» Given exercise a: In the records, starting at the line that contains "Image resolution: width=1920" and ending at the end of the records, write those lines out again with "sidebar" changed to "side panel" and everything else left the same.

____

Teaching math effectively requires understanding not just how to compute answers, but why the procedures work and where students are likely to get confused. Strong math teachers can move fluidly between concrete representations (manipulatives), visual models (diagrams, number lines), and abstract notation — because that progression is how students build durable understanding.

Core Math Concepts to Understand

1

Number Sense

What it is: Number sense is the ability to understand numbers flexibly — to see that 48 is close to 50, that 7 × 8 can be broken into 7 × 4 × 2, that fractions and decimals are the same thing in different forms.

Why it matters: Students with weak number sense rely entirely on algorithms. When they make an error, they have no intuition to catch it. Students with strong number sense self-correct because the wrong answer 'doesn't look right.'

How to teach it: Number talks (5-minute daily mental math discussions), estimation tasks before computation, multiple representations of the same quantity. Ask students to solve problems more than one way.

2

Fractions as Division

What it is: 3/4 means 3 ÷ 4. It also means 3 out of 4 equal parts. It also means a ratio. It also means a point on a number line. Students struggle when teachers treat these as separate definitions rather than facets of the same concept.

Why it matters: Fraction understanding underpins all ratio, proportion, and algebraic reasoning. Students who only know fractions as 'pizza pieces' struggle badly when fractions appear in word problems, equations, and measurement.

How to teach it: Use the number line as the primary model. Connect fraction notation to division notation explicitly. Have students share materials equally and write the fraction that represents each person's share.

____

» Given exercise b: List every meaning that the math teaching passage gives for 3/4.

» Information provided:

____

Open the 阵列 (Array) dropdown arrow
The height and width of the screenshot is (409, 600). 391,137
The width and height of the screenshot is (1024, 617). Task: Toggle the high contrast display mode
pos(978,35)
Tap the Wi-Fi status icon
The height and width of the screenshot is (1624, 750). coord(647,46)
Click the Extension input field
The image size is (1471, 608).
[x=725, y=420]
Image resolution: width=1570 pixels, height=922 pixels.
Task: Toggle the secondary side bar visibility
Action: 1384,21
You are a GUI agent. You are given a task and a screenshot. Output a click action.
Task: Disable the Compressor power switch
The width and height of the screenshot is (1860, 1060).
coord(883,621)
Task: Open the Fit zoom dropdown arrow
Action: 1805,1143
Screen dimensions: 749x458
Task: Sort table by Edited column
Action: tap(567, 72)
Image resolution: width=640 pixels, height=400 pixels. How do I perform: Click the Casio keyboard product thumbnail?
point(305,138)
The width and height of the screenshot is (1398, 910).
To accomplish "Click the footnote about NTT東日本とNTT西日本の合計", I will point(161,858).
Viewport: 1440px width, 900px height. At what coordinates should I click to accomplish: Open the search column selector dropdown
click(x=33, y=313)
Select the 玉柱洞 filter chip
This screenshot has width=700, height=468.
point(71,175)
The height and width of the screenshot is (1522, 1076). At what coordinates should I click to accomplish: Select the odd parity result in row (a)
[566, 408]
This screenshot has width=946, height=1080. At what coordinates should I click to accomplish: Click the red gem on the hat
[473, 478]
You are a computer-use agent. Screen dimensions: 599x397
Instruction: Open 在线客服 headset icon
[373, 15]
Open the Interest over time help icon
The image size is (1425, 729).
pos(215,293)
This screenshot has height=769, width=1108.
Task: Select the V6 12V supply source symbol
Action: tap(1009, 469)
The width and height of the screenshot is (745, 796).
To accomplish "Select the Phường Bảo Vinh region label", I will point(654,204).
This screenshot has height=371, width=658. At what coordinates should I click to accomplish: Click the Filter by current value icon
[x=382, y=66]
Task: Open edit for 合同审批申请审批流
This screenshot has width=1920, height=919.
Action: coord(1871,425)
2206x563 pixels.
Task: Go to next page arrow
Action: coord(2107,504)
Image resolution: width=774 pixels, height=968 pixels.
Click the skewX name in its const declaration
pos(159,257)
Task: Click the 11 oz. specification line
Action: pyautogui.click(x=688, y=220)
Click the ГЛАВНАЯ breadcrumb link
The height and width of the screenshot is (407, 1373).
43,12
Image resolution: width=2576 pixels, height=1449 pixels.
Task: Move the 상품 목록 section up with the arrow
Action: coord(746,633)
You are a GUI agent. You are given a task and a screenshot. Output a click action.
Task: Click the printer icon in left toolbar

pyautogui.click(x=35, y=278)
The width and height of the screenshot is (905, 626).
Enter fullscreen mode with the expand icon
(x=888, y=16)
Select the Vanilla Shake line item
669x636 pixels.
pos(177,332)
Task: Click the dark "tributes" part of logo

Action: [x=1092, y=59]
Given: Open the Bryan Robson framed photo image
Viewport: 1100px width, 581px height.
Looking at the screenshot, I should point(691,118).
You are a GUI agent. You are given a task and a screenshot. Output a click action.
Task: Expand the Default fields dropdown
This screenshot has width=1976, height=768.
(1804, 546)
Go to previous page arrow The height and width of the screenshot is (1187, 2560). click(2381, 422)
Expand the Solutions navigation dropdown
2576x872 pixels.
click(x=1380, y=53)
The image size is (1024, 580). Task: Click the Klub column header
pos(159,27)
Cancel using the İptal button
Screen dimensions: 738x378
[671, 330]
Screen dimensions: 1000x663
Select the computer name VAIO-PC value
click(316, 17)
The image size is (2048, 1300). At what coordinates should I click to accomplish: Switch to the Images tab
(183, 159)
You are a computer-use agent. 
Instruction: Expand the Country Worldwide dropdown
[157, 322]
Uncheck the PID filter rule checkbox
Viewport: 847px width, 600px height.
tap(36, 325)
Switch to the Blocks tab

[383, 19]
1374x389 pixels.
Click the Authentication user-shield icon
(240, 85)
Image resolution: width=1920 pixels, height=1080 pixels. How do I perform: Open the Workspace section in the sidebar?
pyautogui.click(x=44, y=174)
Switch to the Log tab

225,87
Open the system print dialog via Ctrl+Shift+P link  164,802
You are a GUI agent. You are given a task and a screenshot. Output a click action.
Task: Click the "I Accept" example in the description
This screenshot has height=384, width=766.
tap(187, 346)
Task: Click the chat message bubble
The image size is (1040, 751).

____

» Full solution a:
Image resolution: width=1920 pixels, height=1080 pixels. How do I perform: Open the Workspace section in the side panel?
pyautogui.click(x=44, y=174)
Switch to the Log tab

225,87
Open the system print dialog via Ctrl+Shift+P link  164,802
You are a GUI agent. You are given a task and a screenshot. Output a click action.
Task: Click the "I Accept" example in the description
This screenshot has height=384, width=766.
tap(187, 346)
Task: Click the chat message bubble
The image size is (1040, 751).

» Full solution b:
- 3 ÷ 4
- 3 out of 4 equal parts
- a ratio
- a point on a number line